Re: Dynamic Shared Memory stuff - Mailing list pgsql-hackers

From Andres Freund
Subject Re: Dynamic Shared Memory stuff
Date
Msg-id 20131210232027.GA32169@awork2.anarazel.de
Whole thread Raw
In response to Re: Dynamic Shared Memory stuff  (Noah Misch <noah@leadboat.com>)
List pgsql-hackers
On 2013-12-10 18:12:53 -0500, Noah Misch wrote:
> On Tue, Dec 10, 2013 at 07:50:20PM +0200, Heikki Linnakangas wrote:
> > On 12/10/2013 07:27 PM, Noah Misch wrote:
> > >On Thu, Dec 05, 2013 at 06:12:48PM +0200, Heikki Linnakangas wrote:
> > Let's not add more cases like that, if we can avoid it.
> 
> Only if we can avoid it for a modicum of effort and feature compromise.
> You're asking for PostgreSQL to reshape its use of persistent resources so you
> can throw around "killall -9 postgres; rm -rf $PGDATA" without so much as a
> memory leak.  That use case, not PostgreSQL, has the defect here.

Empathically seconded.

> > > Another refinement is to wait for all the processes to attach before setting
> > > the segment's size with ftruncate(). That way, when the window is open for
> > > leaking the segment, it's still 0-sized so leaking it is not a big deal.
> 
> > >and it is less
> > >general: not every use of DSM is conducive to having all processes attach in a
> > >short span of time.

> > Let's cross that bridge when we get there.

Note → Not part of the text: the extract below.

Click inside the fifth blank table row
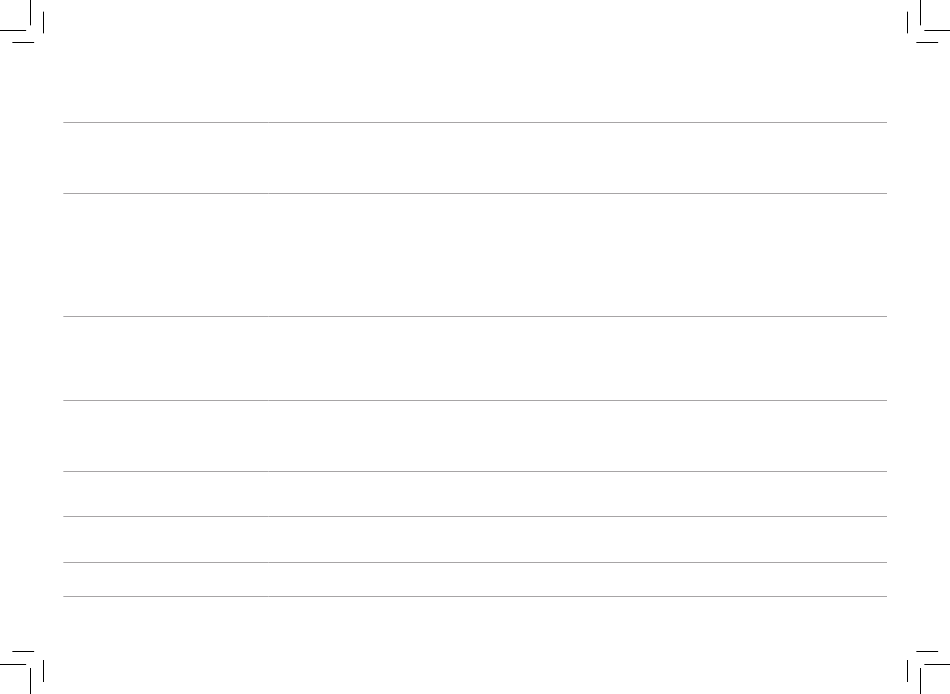The width and height of the screenshot is (950, 694). (475, 494)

AFAICS it fits all the
> > use cases discussed this far.

The primary use case I have for dsm, namely writing extensions that can
use shared memory without having to be listed in
shared_preload_libraries, certainly wouldn't work in any sensible way
with such a restriction.
And I don't think that's an insignificant usecase.

So I really fail to see what this would buy us.